This is a skeletal design, added to support the overview. It should not be treated as accepted by the core team; rather, it is a placeholder until we have more time to examine this detail. Please feel welcome to rewrite and update as appropriate.
Carbon templates follow the same fundamental paradigm as C++ templates: they are instantiated, resulting in late type checking, duck typing, and lazy binding. They both enable interoperability between Carbon and C++ and address some (hopefully limited) use cases where the type checking rigor imposed by generics isn't helpful.
When parameterizing a user-defined type, the parameters can be marked as template parameters. The resulting type-function will instantiate the parameterized definition with the provided arguments to produce a complete type when used. Note that only the parameters marked as having this template behavior are subject to full instantiation -- other parameters will be type checked and bound early to the extent possible. For example:
class Stack(template T:! Type) {
var storage: Array(T);
fn Push[addr self: Self*](value: T);
fn Pop[addr self: Self*]() -> T;
}
This both defines a parameterized type (Stack
) and uses one (Array
). Within
the definition of the type, the template type parameter T
can be used in all
of the places a normal type would be used, and it will only by type checked on
instantiation.
Both deduced and explicit function parameters in Carbon can be marked as template parameters. When called, the arguments to these parameters trigger instantiation of the function definition, fully type checking and resolving that definition after substituting in the provided (or computed if deduced) arguments. The runtime call then passes the remaining arguments to the resulting complete definition.

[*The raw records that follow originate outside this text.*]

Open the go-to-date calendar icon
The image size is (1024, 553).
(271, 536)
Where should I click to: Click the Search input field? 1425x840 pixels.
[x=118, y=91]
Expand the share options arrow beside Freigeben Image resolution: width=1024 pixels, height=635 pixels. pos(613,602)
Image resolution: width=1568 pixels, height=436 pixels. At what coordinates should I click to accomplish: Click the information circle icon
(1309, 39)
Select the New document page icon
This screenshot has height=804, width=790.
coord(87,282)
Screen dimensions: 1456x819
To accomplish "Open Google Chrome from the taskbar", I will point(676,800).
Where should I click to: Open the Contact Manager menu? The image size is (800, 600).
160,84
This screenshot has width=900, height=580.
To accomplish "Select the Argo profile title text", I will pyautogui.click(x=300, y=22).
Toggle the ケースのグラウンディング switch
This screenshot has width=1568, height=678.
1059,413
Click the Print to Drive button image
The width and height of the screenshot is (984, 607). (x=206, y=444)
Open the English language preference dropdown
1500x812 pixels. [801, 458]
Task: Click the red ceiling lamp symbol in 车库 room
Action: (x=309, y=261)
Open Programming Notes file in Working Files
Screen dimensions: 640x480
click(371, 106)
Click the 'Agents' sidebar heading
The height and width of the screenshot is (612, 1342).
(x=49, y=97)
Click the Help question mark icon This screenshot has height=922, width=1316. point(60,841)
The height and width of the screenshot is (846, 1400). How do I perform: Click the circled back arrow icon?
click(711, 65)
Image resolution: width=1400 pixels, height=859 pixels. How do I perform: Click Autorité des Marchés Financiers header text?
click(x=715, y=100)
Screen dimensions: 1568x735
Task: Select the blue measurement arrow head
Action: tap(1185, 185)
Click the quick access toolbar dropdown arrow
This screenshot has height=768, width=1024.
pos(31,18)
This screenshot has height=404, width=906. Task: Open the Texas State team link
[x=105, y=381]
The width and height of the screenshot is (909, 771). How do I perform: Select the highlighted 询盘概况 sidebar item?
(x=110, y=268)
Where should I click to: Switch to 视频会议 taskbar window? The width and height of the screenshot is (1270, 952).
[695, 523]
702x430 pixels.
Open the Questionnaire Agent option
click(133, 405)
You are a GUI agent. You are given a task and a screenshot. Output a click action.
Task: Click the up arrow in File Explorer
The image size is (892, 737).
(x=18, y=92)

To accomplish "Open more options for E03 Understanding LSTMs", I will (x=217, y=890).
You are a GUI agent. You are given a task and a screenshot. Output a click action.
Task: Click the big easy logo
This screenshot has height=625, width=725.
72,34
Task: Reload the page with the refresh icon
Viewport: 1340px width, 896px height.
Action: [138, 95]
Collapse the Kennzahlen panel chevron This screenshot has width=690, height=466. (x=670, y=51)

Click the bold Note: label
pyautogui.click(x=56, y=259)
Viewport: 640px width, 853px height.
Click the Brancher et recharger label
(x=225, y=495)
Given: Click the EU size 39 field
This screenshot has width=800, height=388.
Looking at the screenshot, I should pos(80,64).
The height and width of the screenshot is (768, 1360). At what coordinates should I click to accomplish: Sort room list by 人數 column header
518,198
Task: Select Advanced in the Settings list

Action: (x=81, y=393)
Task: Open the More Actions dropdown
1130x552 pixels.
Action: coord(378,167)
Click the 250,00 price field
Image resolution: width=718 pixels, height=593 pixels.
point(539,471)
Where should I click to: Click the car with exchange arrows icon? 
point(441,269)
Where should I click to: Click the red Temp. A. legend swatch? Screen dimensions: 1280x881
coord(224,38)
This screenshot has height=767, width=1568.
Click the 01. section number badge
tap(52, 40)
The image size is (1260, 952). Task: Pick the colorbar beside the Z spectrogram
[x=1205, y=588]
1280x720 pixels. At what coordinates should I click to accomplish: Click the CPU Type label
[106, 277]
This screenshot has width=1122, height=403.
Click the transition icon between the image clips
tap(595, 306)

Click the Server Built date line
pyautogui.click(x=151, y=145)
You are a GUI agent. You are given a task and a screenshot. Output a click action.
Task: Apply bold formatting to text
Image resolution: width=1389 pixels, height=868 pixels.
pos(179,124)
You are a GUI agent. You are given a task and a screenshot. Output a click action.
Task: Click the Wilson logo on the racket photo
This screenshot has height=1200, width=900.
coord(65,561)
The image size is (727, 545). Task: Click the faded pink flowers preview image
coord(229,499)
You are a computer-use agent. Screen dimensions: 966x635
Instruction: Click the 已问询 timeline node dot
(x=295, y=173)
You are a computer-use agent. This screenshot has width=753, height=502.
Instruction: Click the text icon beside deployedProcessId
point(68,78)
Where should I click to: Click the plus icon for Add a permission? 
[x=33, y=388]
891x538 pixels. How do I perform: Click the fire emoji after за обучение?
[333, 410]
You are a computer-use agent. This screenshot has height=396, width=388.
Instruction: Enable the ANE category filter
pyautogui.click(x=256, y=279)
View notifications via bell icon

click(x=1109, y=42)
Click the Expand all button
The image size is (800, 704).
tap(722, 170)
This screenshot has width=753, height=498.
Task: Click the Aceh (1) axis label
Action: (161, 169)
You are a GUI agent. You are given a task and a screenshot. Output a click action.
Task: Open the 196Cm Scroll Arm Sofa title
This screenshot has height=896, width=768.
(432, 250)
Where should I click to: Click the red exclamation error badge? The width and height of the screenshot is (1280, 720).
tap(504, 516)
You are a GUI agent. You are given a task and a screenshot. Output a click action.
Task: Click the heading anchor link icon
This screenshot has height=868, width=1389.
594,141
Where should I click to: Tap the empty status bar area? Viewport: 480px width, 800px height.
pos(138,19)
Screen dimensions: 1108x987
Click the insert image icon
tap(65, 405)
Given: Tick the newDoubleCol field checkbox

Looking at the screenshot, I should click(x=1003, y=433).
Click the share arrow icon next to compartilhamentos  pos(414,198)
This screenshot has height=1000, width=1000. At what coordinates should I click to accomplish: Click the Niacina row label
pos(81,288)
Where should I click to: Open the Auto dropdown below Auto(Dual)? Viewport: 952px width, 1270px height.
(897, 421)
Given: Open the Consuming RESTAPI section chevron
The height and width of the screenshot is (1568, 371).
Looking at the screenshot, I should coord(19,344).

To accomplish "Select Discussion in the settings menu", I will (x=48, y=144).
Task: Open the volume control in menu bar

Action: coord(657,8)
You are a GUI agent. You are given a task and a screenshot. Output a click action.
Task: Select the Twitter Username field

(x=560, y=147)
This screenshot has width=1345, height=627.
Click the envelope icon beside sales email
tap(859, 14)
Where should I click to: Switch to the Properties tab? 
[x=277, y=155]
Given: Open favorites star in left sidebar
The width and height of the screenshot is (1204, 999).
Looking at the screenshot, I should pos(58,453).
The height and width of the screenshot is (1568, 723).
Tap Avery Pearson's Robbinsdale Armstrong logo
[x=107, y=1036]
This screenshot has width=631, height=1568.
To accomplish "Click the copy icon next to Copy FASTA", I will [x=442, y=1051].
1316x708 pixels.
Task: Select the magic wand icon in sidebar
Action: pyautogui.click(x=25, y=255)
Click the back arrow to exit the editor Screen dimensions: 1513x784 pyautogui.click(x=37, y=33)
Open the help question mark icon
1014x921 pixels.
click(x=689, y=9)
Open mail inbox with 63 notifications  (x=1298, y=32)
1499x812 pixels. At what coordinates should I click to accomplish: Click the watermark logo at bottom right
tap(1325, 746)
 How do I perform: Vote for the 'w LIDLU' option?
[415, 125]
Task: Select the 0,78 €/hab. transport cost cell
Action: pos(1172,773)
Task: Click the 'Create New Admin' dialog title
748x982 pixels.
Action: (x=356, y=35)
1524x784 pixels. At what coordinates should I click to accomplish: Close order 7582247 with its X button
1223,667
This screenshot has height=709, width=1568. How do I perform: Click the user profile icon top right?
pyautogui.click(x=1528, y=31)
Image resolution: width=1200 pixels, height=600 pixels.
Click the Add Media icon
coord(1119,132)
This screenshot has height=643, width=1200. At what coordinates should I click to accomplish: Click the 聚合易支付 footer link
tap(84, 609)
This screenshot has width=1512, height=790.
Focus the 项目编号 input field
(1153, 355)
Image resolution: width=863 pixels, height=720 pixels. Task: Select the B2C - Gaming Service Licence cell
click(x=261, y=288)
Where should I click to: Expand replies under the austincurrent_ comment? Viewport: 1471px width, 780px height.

fn Convert[template T:! Type](source: T, template U:! Type) -> U {
var converted: U = source;
return converted;
}
fn Foo(i: i32) -> f32 {
// Instantiates with the `T` deduced argument set to `i32` and the `U`
// explicit argument set to `f32`, then calls with the runtime value `i`.
return Convert(i, f32);
}
Here we deduce one type parameter and explicitly pass another. It is not possible to explicitly pass a deduced type parameter, instead the call site should cast or convert the argument to control the deduction. The explicit type is passed after a runtime parameter. While this makes that type unavailable to the declaration of that runtime parameter, it still is a template parameter and available to use as a type even within the remaining parts of the function declaration.
An important feature of templates in C++ is the ability to customize how they end up specialized for specific types. Because template parameters (whether as type parameters or function parameters) are pattern matched, we expect to leverage pattern matching techniques to provide "better match" definitions that are selected analogously to specializations in C++ templates. When expressed through pattern matching, this may enable things beyond just template parameter specialization, but that is an area that we want to explore cautiously.
Because we consider only specific parameters to be templated and they could be individually migrated to a constrained interface using the generics system, constraining templates themselves may be less critical. Instead, we expect parameterized types and functions may use a mixture of generic parameters and templated parameters based on where they are constrained.
However, if there are still use cases, we would like to explore applying the interface constraints of the generics system directly to template parameters rather than create a new constraint system.